Sam Phillips's critically acclaimed 2001 Nonesuch debut album, Fan Dance, is now available on vinyl, as a fan-selected title on Run Out Groove. Remastered and pressed on 180-gram vinyl, the LP comes in an old-school tip-on style jacket with booklet, limited and individually numbered. The Boston Globe calls it "a stunning work of intimacy and emotional range."
Sam Phillips's critically acclaimed Nonesuch debut album, Fan Dance, is now available on vinyl worldwide for the first time, as a fan-selected title on Run Out Groove. Pressed on 180-gram vinyl at Record Industry in the Netherlands, the remastered LP comes in an old-school tip-on style jacket with booklet, limited and individually numbered. To pick up a copy, head to the Nonesuch Store now.

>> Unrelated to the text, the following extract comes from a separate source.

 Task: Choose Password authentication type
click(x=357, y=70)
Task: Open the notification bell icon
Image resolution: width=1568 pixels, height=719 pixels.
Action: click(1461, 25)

Each month, Run Out Groove allows fans to vote on the label’s next high-quality vinyl pressing, chosen from selections of unreleased material, reissues of out-of-print titles, titles that have never seen a vinyl release, or brand new collections compiled from the Warner Music vaults.
Released in 2001, Fan Dance was Sam Phillips's first all-new studio recording since Omnipop in 1996. Unlike her more elaborately produced previous efforts, Fan Dance is unadorned, with the feeling of an intense, look-you-in-the-eye, late-night conversation. The Boston Globe calls it "a stunning work of intimacy and emotional range ... Phillips digs deeply within to chart romantic yearning and spiritual fulfillment."
"I wasn’t trying to imitate any style, to be any certain thing," Phillips said. "I just disconnected, went away from the culture, and tried to create a world I was interested in."
She and frequent collaborator T Bone Burnett deliberately chose to operate on an intimate scale. As Sam explains, "I feel that when I hear a lot of records, there’s no room for me as a listener. This record is not built like a stadium to present music to the largest audience possible. This record is built more like a bungalow, or a salon to receive guests—hopefully one at a time."
Along with Burnett as producer and bassist, Phillips was accompanied in the studio by guitarist Marc Ribot and drummer Carla Azar. Gillian Welch lent her voice to a pair tracks and Van Dyke Parks, a frequent guest on Phillips's records, created the austerely beautiful string arrangement to "Wasting My Time," and played harpsichord on the haunting "Taking Pictures." (Parks's new album with Gaby Moreno, ¡Spangled!, was released on Nonesuch last week.)
Sam Phillips would later release two additional albums on Nonesuch: A Boot and a Shoe (2004) and Don't Do Anything (2008).